-- WRITTEN TASK --
Switch every "checkbox" in the entries below to "check box" and reproduce them otherwise unchanged, omitting the pictures.

Word and element location data
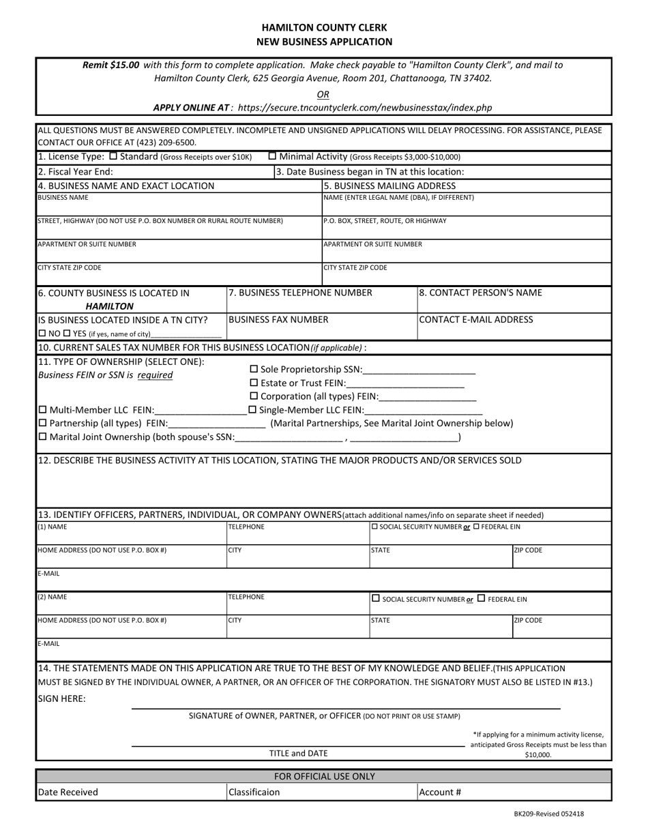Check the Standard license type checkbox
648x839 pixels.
click(113, 156)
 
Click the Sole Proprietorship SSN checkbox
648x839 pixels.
click(254, 370)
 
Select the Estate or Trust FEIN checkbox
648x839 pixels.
click(254, 383)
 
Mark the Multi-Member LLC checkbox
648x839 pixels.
click(43, 410)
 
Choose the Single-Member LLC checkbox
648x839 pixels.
click(252, 410)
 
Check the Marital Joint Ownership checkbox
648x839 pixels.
click(43, 437)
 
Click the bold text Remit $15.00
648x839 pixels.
click(111, 65)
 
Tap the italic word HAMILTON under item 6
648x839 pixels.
click(110, 306)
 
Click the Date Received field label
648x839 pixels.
click(68, 793)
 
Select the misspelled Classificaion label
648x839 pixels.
click(254, 793)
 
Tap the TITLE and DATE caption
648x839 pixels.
click(298, 753)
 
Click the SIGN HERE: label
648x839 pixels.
click(61, 698)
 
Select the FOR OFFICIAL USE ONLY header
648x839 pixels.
click(324, 776)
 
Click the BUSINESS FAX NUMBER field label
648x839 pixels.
click(278, 319)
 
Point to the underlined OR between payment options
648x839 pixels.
click(323, 94)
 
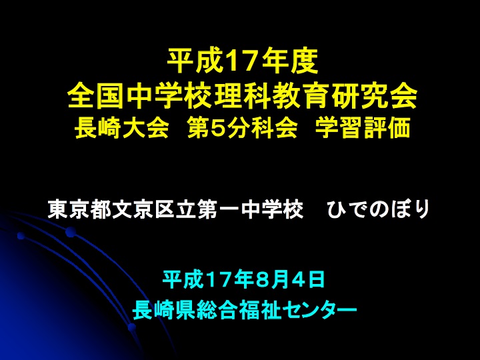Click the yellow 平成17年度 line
[x=243, y=61]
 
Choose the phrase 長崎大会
[x=121, y=128]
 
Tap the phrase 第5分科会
[x=243, y=128]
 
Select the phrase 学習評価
[x=363, y=128]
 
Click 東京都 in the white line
[x=79, y=209]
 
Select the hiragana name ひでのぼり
[x=379, y=209]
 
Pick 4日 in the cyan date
[x=311, y=279]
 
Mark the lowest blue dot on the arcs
[x=132, y=327]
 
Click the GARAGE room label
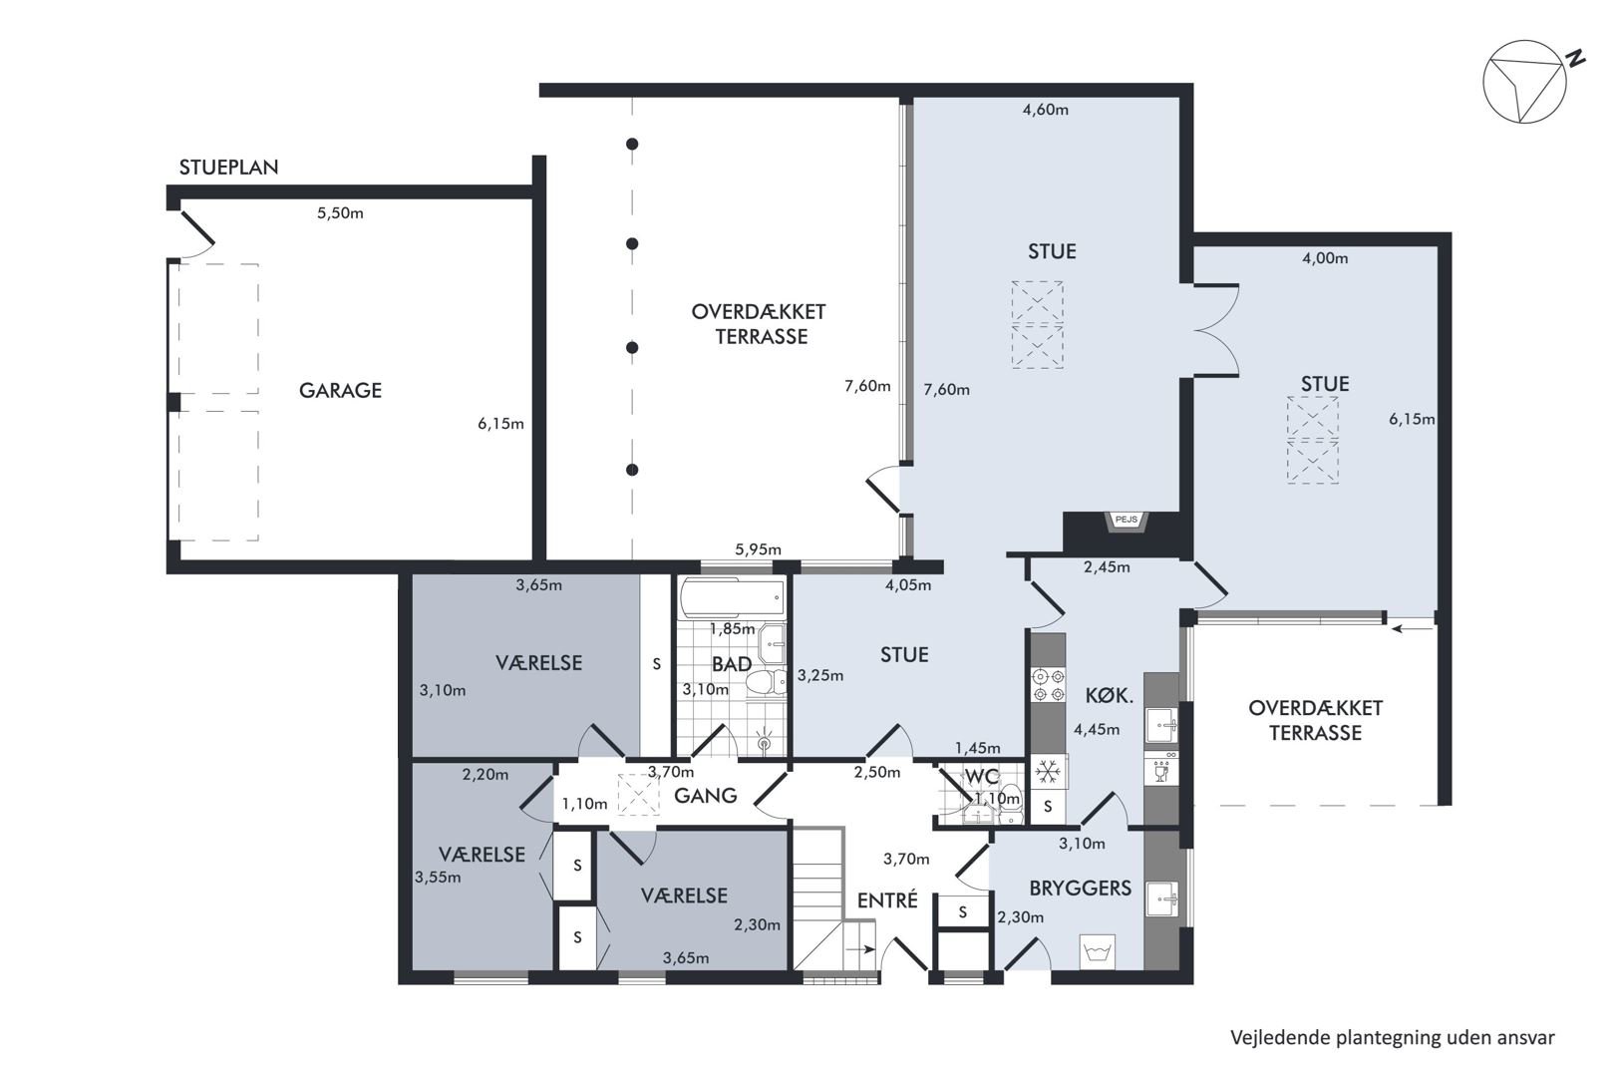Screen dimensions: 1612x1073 point(340,390)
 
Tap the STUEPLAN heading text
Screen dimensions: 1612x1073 point(229,167)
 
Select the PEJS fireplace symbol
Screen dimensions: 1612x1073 point(1126,521)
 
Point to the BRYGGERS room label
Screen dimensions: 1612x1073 point(1081,889)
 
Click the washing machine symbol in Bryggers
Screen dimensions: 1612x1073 point(1098,952)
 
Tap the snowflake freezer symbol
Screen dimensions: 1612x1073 point(1048,772)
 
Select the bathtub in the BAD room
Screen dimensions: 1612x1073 point(732,597)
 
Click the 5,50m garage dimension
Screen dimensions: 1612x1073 point(340,213)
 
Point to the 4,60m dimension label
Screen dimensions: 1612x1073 point(1046,110)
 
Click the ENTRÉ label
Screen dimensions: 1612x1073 point(887,900)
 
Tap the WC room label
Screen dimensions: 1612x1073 point(982,777)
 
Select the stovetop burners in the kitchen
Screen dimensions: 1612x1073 point(1048,684)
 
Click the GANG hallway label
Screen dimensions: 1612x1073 point(705,795)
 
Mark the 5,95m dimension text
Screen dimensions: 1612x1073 point(758,549)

-- COMPLETE ANSWER --
Check the Standard license type check box
648x839 pixels.
click(113, 156)
 
Click the Sole Proprietorship SSN check box
648x839 pixels.
click(254, 370)
 
Select the Estate or Trust FEIN check box
648x839 pixels.
click(254, 383)
 
Mark the Multi-Member LLC check box
648x839 pixels.
click(43, 410)
 
Choose the Single-Member LLC check box
648x839 pixels.
click(252, 410)
 
Check the Marital Joint Ownership check box
648x839 pixels.
click(43, 437)
 
Click the bold text Remit $15.00
648x839 pixels.
click(111, 65)
 
Tap the italic word HAMILTON under item 6
648x839 pixels.
click(110, 306)
 
Click the Date Received field label
648x839 pixels.
click(68, 793)
 
Select the misspelled Classificaion label
648x839 pixels.
click(254, 793)
 
Tap the TITLE and DATE caption
648x839 pixels.
click(298, 753)
 
Click the SIGN HERE: label
648x839 pixels.
click(61, 698)
 
Select the FOR OFFICIAL USE ONLY header
648x839 pixels.
click(324, 776)
 
Click the BUSINESS FAX NUMBER field label
648x839 pixels.
click(278, 319)
 
Point to the underlined OR between payment options
648x839 pixels.
click(323, 94)
 
Click the yellow 平成17年度 line
[x=243, y=61]
 
Choose the phrase 長崎大会
[x=121, y=128]
 
Tap the phrase 第5分科会
[x=243, y=128]
 
Select the phrase 学習評価
[x=363, y=128]
 
Click 東京都 in the white line
[x=79, y=209]
 
Select the hiragana name ひでのぼり
[x=379, y=209]
 
Pick 4日 in the cyan date
[x=311, y=279]
 
Mark the lowest blue dot on the arcs
[x=132, y=327]
 
Click the GARAGE room label
Screen dimensions: 1612x1073 point(340,390)
 
Tap the STUEPLAN heading text
Screen dimensions: 1612x1073 point(229,167)
 
Select the PEJS fireplace symbol
Screen dimensions: 1612x1073 point(1126,521)
 
Point to the BRYGGERS room label
Screen dimensions: 1612x1073 point(1081,889)
 
Click the washing machine symbol in Bryggers
Screen dimensions: 1612x1073 point(1098,952)
 
Tap the snowflake freezer symbol
Screen dimensions: 1612x1073 point(1048,772)
 
Select the bathtub in the BAD room
Screen dimensions: 1612x1073 point(732,597)
 
Click the 5,50m garage dimension
Screen dimensions: 1612x1073 point(340,213)
 
Point to the 4,60m dimension label
Screen dimensions: 1612x1073 point(1046,110)
 
Click the ENTRÉ label
Screen dimensions: 1612x1073 point(887,900)
 
Tap the WC room label
Screen dimensions: 1612x1073 point(982,777)
 
Select the stovetop burners in the kitchen
Screen dimensions: 1612x1073 point(1048,684)
 
Click the GANG hallway label
Screen dimensions: 1612x1073 point(705,795)
 
Mark the 5,95m dimension text
Screen dimensions: 1612x1073 point(758,549)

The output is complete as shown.